There couldn’t be greater contrast between the ordered ambiance of Cookham village and the strange life of its most famous inhabitant, artist Stanley Spencer. At the same time, his inward looking painting and introverted life seems a perfect match for the quiet Thames-side setting.
The Stanley Spencer Gallery lies at one end of Cookham’s High Street. Housed in a repurposed church, fitting his wishes for an appropriate setting, the two-level gallery displays around 30 varied works (the majority of his estate went to the Tate). I wasn’t really familiar with him prior to visiting, but his art became familiar to the British during the 80’s after several well-received retrospectives.
Spencer worked in the early 20th century, World War I and the Depression, crafting oil paintings that look Deco-modernist to me. His life story seems sad and frustrated, shaped both by spiritual convictions and wartime experiences.
His works, well executed, nonetheless seem inconsistent and contradictory. A deeply religious man, there’s humorous touches that keeps them light and original (who else has shown the disciple’s feet so prominently at the Last Supper?).
Deeply disappointed in love, at once charged and repressed, he painted his personal tensions into grotesque realism. I doubt that any of his wives thought that his depictions were flattering.
He puts a lot of detail into his paintings, but I don’t see the connection to the pre-Raphaelite styles. He seems to have struggled with drawing hands in the same ways that I once did, graceful fingers angular and gnarled as tree limbs.

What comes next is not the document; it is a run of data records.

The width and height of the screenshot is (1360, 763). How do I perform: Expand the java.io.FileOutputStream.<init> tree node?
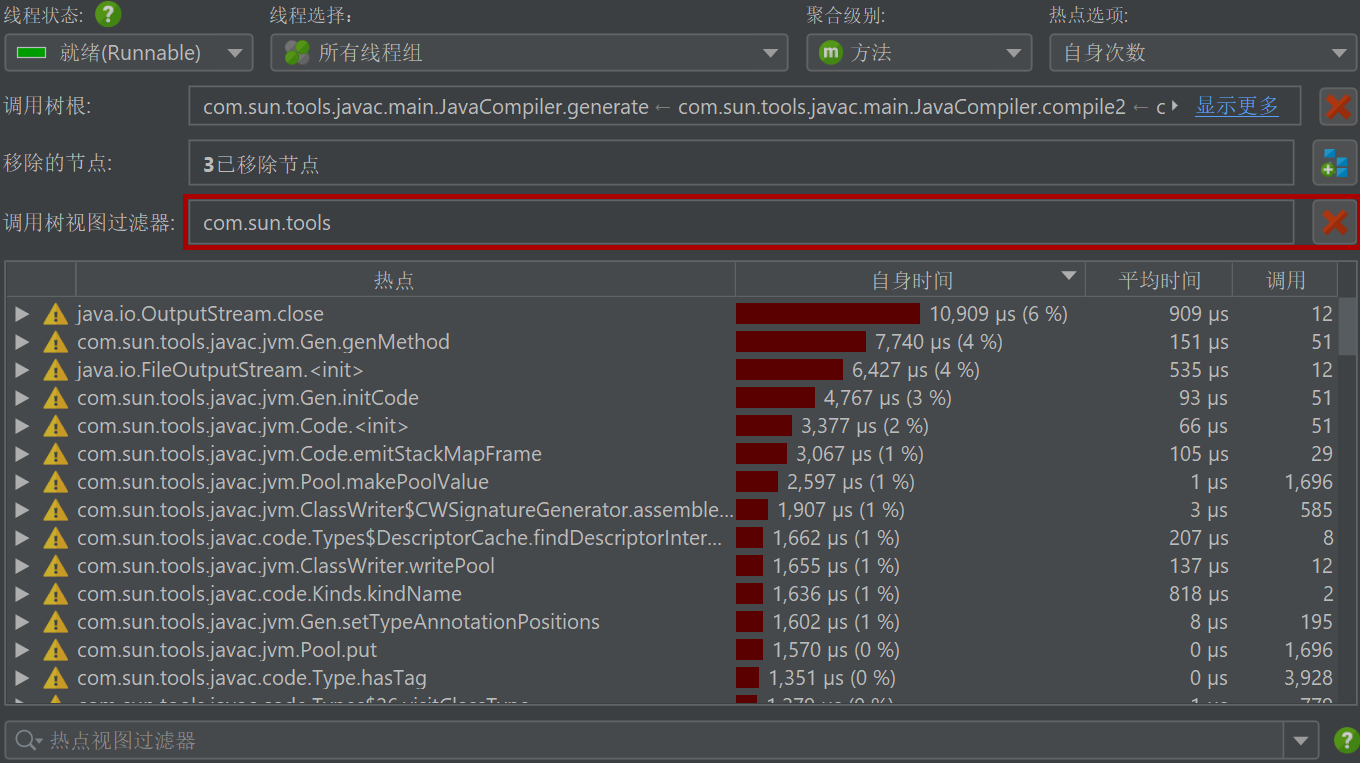22,370
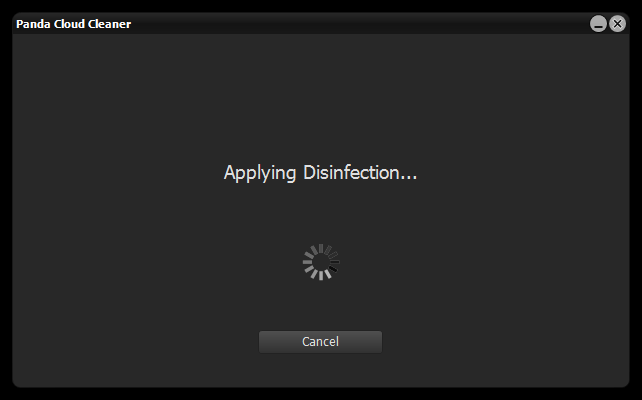The height and width of the screenshot is (400, 642).
Task: Click the word Panda in the window title
Action: coord(33,24)

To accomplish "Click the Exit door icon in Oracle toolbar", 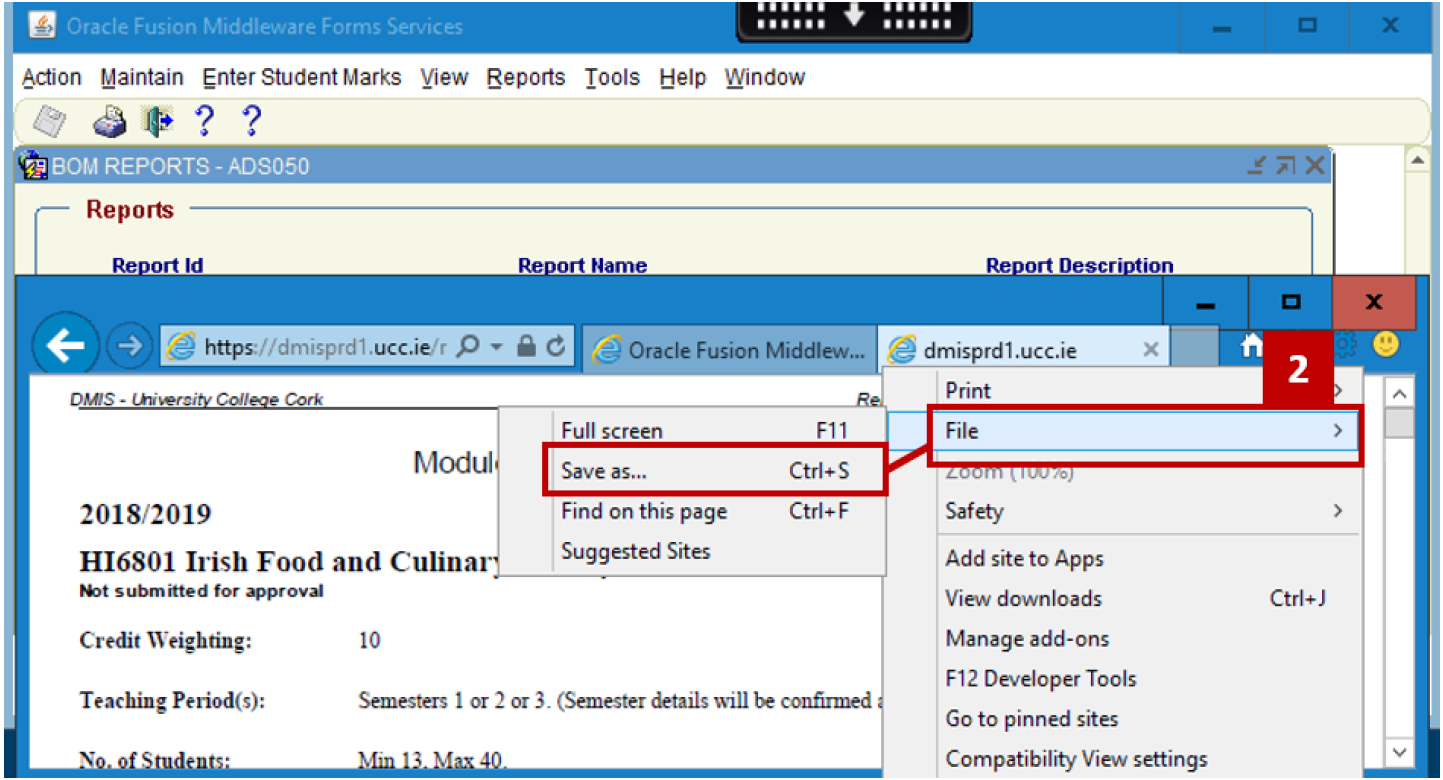I will coord(158,122).
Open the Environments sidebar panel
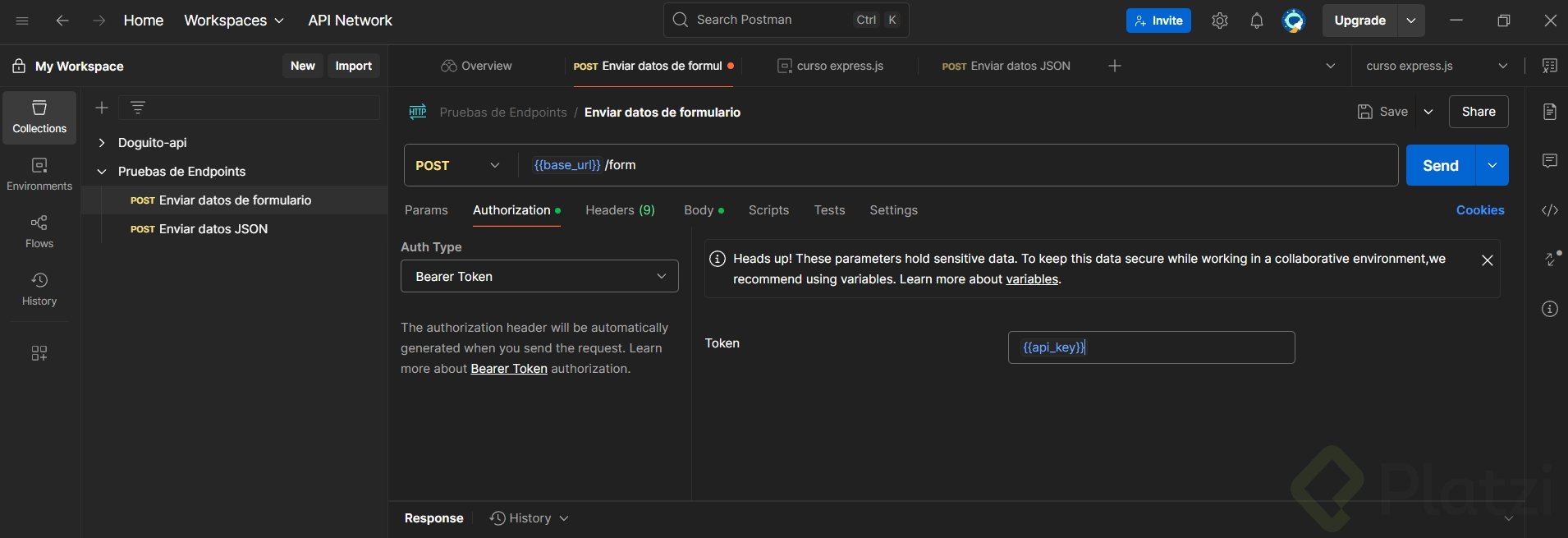Viewport: 1568px width, 538px height. click(x=39, y=174)

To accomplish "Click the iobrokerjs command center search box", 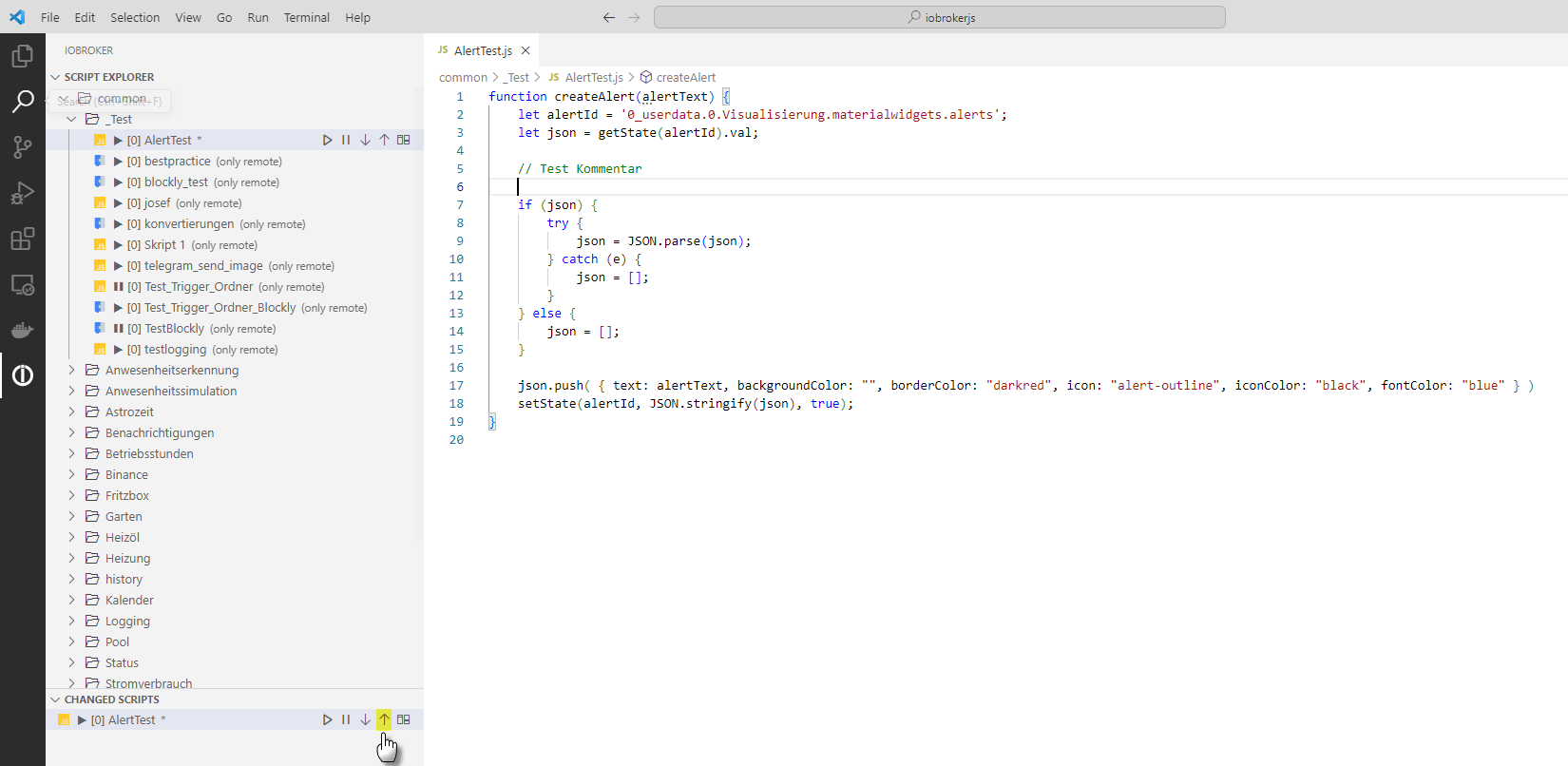I will coord(939,17).
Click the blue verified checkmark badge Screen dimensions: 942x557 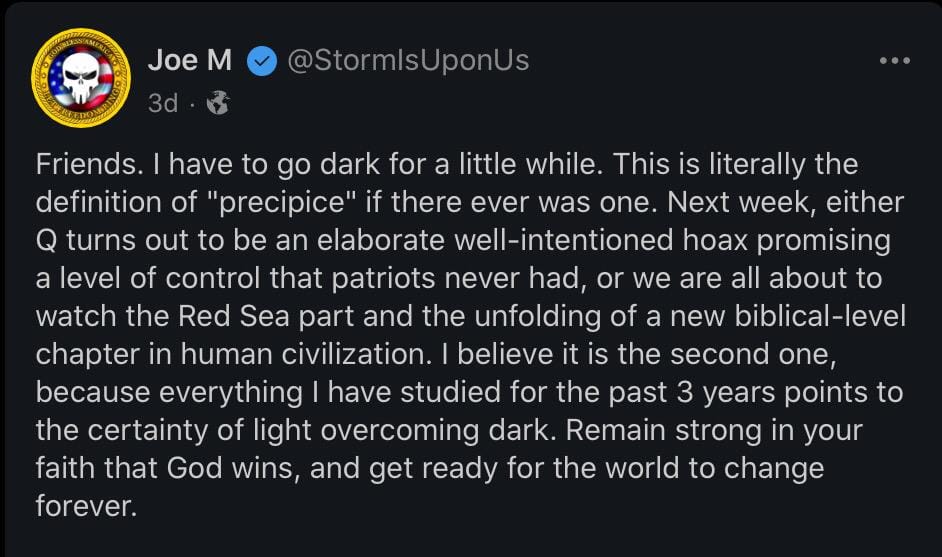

But, charmingly, he focused on everyday people: farmers, workmen, infantrymen, and housewives. A child rifles a drawer from beneath his mother’s skirts; welders put the finishing touches on steel hulls in the shipyards.
His landscapes are both flat and deep: punts lining the Thames shoreline, trees sway beyond fields, but all with layered perspective across a vertical composition.
It’s all good and interesting work, worth a stop to study a unique and eclectic talent.